[EXERCISE DIRECTIONS] Please give the lines of the items from the line containing "Clear the search field with X icon" through the line containing "Looking at the screenshot, I should (403, 445).", inclusive, as a numbered list, leaving out any blank lines.

[MATERIAL FOR THIS TASK]
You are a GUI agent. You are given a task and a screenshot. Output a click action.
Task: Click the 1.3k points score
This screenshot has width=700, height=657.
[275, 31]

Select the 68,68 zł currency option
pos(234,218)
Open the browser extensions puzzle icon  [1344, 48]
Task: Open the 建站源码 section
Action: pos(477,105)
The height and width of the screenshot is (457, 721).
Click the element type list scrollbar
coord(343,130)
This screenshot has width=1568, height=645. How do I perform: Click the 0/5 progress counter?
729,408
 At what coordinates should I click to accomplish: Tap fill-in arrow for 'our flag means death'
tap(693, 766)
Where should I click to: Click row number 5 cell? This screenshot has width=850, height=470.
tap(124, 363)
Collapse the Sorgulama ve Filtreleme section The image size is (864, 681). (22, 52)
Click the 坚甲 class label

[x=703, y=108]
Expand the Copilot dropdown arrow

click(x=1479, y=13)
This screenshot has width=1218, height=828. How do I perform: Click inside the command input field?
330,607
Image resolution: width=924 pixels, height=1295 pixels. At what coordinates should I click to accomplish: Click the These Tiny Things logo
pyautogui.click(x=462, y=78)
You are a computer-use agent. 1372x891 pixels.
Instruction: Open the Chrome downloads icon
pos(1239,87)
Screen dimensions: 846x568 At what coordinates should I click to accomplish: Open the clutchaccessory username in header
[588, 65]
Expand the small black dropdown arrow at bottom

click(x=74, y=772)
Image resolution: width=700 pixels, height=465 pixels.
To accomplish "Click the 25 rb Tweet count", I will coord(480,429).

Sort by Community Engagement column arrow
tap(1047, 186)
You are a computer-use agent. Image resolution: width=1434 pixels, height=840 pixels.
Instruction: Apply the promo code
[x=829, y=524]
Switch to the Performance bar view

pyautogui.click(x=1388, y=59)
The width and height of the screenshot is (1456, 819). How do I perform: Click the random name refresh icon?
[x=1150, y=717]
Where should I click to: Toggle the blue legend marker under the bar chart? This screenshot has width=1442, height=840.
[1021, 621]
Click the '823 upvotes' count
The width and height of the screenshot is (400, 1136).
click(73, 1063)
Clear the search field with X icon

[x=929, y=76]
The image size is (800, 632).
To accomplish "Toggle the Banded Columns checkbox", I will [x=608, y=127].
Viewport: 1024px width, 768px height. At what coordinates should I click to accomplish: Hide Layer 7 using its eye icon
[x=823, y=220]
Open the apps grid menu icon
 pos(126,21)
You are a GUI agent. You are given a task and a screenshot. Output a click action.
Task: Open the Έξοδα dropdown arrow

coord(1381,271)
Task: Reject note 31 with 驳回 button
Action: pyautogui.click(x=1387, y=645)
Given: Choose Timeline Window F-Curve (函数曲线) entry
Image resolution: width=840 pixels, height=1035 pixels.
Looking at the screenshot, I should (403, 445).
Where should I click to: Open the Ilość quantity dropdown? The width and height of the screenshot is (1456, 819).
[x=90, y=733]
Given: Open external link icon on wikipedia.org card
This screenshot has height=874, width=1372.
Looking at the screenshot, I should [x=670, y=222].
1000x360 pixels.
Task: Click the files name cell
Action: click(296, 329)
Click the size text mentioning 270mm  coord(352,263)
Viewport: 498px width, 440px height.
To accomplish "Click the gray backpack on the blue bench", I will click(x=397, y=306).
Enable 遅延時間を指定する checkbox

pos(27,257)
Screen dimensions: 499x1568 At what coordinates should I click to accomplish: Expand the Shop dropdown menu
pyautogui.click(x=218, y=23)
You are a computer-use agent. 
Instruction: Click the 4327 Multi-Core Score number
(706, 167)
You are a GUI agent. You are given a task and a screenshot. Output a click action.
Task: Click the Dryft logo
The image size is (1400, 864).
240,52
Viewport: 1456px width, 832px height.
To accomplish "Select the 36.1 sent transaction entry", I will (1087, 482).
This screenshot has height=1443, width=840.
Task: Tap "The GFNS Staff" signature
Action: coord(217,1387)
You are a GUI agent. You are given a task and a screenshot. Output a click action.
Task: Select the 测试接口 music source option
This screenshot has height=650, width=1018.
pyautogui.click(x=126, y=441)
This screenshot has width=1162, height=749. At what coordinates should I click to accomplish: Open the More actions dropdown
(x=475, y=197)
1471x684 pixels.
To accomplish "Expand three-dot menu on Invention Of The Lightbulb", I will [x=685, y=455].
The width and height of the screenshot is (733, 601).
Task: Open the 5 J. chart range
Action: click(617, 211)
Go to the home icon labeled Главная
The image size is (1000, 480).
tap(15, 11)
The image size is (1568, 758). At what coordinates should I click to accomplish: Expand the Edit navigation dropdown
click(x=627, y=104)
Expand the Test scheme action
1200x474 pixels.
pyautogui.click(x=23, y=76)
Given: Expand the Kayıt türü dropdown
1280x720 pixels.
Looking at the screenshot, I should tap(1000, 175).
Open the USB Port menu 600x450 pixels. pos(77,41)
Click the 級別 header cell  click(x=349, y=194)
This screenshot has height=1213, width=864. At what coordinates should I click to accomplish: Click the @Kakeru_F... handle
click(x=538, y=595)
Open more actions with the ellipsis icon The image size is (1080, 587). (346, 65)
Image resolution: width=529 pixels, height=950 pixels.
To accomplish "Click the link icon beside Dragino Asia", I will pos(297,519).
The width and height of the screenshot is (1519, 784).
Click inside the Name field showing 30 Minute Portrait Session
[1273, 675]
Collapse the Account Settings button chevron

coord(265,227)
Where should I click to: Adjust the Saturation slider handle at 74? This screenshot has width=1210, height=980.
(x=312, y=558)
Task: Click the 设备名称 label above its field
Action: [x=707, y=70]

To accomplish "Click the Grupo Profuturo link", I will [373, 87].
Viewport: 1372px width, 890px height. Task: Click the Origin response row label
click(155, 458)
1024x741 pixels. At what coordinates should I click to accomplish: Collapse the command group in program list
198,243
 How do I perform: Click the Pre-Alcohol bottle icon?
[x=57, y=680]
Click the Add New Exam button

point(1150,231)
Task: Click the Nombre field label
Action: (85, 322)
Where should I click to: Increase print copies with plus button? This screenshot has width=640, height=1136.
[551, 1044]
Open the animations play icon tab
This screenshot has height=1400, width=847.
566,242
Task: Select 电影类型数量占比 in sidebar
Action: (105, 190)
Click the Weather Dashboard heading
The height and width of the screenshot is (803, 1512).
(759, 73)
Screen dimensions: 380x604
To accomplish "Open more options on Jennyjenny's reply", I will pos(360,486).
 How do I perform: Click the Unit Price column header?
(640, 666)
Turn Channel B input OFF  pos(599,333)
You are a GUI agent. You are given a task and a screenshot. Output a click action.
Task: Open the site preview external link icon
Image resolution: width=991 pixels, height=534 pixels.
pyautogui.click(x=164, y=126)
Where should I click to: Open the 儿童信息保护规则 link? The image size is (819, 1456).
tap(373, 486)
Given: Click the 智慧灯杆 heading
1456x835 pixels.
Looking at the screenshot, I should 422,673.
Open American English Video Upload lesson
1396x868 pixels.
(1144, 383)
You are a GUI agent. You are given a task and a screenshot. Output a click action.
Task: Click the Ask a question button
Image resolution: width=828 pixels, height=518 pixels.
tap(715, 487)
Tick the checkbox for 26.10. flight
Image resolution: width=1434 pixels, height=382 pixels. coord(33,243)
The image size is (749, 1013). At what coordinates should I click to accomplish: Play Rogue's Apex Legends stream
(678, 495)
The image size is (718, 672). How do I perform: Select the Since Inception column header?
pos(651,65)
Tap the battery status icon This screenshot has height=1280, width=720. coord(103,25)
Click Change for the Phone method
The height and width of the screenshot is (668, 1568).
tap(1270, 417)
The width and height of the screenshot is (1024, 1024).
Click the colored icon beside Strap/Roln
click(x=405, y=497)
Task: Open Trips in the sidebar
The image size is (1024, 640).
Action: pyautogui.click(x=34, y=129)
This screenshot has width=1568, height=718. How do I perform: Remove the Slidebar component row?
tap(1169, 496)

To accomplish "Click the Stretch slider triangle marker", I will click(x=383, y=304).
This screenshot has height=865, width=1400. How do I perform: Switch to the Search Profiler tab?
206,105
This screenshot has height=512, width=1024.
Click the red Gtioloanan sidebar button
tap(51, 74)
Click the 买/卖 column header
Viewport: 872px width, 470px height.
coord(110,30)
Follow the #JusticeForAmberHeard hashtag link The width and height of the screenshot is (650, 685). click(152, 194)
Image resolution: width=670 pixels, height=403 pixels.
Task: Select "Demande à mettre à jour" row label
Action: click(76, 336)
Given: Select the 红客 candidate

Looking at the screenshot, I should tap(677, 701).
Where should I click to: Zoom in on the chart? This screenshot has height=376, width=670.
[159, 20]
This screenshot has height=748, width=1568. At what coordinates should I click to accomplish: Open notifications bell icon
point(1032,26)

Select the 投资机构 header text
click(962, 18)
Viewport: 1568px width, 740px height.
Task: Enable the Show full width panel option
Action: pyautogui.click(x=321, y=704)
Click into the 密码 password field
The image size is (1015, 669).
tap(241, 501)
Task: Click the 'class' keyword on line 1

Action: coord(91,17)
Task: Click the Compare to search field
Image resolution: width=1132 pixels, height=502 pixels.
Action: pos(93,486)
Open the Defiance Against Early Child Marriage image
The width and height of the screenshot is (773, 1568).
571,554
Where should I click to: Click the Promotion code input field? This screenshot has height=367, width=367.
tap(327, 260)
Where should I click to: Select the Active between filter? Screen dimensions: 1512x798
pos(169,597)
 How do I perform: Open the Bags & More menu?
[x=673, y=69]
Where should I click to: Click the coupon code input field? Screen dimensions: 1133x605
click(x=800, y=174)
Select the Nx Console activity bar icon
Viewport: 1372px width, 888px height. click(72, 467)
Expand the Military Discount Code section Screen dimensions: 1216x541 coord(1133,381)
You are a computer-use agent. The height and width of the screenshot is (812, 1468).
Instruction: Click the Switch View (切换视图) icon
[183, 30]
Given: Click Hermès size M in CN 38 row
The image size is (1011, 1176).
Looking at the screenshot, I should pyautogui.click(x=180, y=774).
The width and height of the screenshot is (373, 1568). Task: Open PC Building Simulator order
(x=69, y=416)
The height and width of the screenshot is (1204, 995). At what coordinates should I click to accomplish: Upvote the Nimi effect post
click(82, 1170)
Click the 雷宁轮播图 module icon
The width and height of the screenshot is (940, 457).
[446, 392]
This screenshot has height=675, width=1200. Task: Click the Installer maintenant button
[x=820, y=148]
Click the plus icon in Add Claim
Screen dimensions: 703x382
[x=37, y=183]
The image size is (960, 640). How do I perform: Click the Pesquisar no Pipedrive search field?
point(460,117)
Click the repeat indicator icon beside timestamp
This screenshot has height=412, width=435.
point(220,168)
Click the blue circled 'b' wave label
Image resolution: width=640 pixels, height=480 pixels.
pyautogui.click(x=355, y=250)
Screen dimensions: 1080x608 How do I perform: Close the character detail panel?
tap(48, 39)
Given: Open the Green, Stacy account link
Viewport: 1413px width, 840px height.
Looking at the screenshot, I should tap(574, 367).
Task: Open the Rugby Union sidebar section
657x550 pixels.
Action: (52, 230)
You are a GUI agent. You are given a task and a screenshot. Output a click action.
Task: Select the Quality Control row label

[TASK RESPONSE]
1. Clear the search field with X icon
2. [x=929, y=76]
3. The image size is (800, 632).
4. To accomplish "Toggle the Banded Columns checkbox", I will [x=608, y=127].
5. Viewport: 1024px width, 768px height. At what coordinates should I click to accomplish: Hide Layer 7 using its eye icon
6. [x=823, y=220]
7. Open the apps grid menu icon
8.  pos(126,21)
9. You are a GUI agent. You are given a task and a screenshot. Output a click action.
10. Task: Open the Έξοδα dropdown arrow
11. coord(1381,271)
12. Task: Reject note 31 with 驳回 button
13. Action: pyautogui.click(x=1387, y=645)
14. Given: Choose Timeline Window F-Curve (函数曲线) entry
15. Image resolution: width=840 pixels, height=1035 pixels.
16. Looking at the screenshot, I should (403, 445).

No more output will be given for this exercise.